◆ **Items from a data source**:

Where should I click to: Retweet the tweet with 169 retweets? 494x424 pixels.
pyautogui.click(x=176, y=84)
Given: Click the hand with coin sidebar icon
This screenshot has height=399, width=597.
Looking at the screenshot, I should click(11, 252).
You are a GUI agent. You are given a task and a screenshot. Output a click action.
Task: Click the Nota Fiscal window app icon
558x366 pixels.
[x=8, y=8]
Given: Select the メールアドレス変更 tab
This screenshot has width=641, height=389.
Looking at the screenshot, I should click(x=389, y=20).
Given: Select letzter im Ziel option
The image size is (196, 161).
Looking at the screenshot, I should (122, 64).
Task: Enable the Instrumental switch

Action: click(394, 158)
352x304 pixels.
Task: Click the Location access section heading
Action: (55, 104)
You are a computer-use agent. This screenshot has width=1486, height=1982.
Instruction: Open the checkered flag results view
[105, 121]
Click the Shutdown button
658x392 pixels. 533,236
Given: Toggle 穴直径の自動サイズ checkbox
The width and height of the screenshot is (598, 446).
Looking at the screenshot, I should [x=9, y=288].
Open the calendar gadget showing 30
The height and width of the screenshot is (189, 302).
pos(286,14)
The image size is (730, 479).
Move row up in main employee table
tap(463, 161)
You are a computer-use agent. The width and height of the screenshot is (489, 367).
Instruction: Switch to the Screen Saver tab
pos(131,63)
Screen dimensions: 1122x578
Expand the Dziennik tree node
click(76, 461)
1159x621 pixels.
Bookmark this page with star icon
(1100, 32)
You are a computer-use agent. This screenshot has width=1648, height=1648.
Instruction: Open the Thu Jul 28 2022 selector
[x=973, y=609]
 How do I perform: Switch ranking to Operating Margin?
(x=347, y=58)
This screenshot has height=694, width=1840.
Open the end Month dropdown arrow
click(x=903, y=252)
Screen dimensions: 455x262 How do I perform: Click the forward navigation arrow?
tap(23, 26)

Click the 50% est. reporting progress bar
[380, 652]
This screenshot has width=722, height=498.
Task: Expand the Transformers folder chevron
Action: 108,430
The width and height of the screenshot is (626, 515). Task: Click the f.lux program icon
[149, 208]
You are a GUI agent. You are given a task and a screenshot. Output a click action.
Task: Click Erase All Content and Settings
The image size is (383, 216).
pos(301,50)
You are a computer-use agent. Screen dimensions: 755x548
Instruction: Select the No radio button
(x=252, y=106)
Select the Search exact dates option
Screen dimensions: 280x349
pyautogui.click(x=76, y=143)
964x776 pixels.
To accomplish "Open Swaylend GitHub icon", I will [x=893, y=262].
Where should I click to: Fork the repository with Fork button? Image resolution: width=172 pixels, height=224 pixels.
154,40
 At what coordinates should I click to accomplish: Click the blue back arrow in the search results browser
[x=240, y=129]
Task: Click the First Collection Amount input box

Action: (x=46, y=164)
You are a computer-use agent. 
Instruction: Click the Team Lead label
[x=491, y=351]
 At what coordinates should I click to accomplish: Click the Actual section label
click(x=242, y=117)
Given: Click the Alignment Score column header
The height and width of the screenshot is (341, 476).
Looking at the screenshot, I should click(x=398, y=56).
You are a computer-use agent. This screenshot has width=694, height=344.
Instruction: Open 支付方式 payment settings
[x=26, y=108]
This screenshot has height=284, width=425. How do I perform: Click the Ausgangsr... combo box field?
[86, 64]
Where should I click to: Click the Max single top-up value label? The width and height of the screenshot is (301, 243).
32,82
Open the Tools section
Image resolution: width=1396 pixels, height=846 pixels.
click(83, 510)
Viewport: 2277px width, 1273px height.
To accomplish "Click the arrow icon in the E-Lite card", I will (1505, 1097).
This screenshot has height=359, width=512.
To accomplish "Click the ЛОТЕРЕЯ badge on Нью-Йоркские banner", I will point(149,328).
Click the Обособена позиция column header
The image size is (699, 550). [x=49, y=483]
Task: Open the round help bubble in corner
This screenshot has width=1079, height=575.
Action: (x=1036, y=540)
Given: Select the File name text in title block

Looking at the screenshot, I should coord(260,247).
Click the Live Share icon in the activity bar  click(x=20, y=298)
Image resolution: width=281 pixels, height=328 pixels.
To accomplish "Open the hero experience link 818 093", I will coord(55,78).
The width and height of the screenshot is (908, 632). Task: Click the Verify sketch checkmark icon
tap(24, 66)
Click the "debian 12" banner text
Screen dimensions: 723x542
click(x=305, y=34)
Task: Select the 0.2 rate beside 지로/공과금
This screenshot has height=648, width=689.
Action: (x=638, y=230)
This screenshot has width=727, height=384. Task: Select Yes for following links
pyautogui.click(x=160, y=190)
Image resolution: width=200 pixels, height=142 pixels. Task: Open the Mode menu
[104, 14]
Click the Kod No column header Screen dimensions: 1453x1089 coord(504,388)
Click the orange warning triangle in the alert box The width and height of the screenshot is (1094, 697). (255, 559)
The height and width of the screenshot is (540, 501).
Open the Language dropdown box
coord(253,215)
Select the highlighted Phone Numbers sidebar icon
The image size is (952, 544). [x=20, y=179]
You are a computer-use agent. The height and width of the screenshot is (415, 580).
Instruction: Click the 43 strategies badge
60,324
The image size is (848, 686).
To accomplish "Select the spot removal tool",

◆ **TASK DIRECTIONS**:
Find the word "computer" in the entries, and copy every line it shows up in.

◆ **RESULT OF THE EXERCISE**:
You are a computer-use agent. This screenshot has width=1486, height=1982.
You are a computer-use agent. The width and height of the screenshot is (489, 367).
You are a computer-use agent. This screenshot has width=1648, height=1648.
You are a computer-use agent. Screen dimensions: 755x548
You are a computer-use agent. 
You are a computer-use agent. This screenshot has width=694, height=344.
You are a computer-use agent. The height and width of the screenshot is (415, 580).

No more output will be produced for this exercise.